In response to the charges, myriad human rights activists have pointed out that blasphemy charges are in violation of international human rights, and that charging and detaining a minor is unacceptable:

“I demand charges against the boy are immediately dropped, and urge the government to provide security for the family and those forced to flee. Attacks on Hindu temples have increased in the last few years showing an escalating level of extremism and fanaticism. The recent attacks seem to be a new wave of persecution of Hindus.” – Kapil Dev, Human Rights Activist

“Pakistan’s blasphemy laws have long been abused to target minority groups, but this case marks a shocking and extreme departure. As well as ensuring that these ludicrous charges are dropped, Pakistan’s authorities must immediately provide adequate protection for the boy, his family, and the wider Hindu community. Those responsible for the ensuing mob violence must also be held accountable. In the week that marks National Minorities Day in Pakistan, we urge the authorities to urgently repeal this pernicious legislation. Pakistan’s minorities are under sustained attack – little can demonstrate the persecution they face better than an eight-year-old boy being subject to a charge that can carry a mandatory death sentence.” – Rimmel Mohydin, South Asia Campaigner, Amnesty International

Today, 12 August 2021, it was announced that the Pakistani police had officially dropped the charges against the boy, and that the police officers themselves had been arrested for their actions against a child. Moreover, the temple which was attacked by radical Muslims has since been repaired and reopened via ceremony; those individuals caught on camera vandalizing the temple have been arrested. While Jubilee Campaign warmly welcomes the decision to drop the charges against the boy, we echo Amnesty International’s calls upon Pakistan to repeal blasphemy laws which continue to oppress religious minorities.
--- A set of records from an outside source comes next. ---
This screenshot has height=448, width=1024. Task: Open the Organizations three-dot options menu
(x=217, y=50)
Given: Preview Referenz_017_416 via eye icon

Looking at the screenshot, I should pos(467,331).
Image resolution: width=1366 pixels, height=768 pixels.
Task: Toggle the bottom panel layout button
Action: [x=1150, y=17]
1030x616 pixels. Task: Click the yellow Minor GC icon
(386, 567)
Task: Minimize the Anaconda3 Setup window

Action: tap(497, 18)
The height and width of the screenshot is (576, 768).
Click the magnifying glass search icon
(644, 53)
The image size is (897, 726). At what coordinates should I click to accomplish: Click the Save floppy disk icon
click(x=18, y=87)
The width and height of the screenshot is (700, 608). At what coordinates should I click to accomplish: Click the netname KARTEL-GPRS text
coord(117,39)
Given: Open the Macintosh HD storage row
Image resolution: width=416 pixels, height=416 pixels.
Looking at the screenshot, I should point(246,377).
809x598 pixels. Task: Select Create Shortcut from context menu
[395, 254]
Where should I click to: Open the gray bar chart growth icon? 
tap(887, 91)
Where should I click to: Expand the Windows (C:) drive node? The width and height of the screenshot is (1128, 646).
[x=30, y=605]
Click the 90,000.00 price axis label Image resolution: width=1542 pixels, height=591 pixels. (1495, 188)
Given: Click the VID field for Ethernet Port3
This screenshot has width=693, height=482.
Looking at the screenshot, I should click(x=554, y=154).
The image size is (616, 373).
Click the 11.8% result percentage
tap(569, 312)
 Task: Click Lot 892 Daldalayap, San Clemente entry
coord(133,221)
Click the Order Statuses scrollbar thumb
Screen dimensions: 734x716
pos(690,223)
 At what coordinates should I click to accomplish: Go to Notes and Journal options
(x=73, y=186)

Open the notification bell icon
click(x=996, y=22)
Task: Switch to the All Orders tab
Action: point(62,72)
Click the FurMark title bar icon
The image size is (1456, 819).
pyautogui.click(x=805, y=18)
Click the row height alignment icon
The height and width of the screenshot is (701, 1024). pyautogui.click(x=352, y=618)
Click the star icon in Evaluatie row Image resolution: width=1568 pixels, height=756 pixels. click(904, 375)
The boy and his family continue to remain in hiding, and likely for the best, as radical Muslim mobs have been known to exact revenge on those they believe have been let off easy for their alleged blasphemous actions. USCIRF in its 2020 report Violating Rights: Enforcing the World’s Blasphemy Laws highlighted that “mob activity, threats, and/or violence around blasphemy allegations occur both at times when the state enforces the law as well as when the state does not act”, and that “mobs can provoke violence, property destruction, injuries and death.” In 2015, three Pakistani Christians accused of blasphemy were dragged out of their homes and severely beaten by a radical mob; in 2018, a mob called for the death of and attempted to set fire to the village of Christian Patras Masih who was accused of sharing a blasphemous Facebook post.

Individuals who are acquitted of their sentences related to blasphemy or have charges dropped against them are also not necessarily exempt from attempts to reconsider the case. On 12 August 2021, it was reported that a Pakistani prosecutor is attempting to appeal the acquittal of Shagufta and Shafqat and call for the death sentence. Fortunately, the couple has already fled Pakistan and have successfully sought security in a European nation. Director of HVC Foundation, Jan Dirk van Nifterik, explained, “we are happy and grateful that the family was able to leave Pakistan before they were arrested again. If they had to wait for the appeal, it could take years.”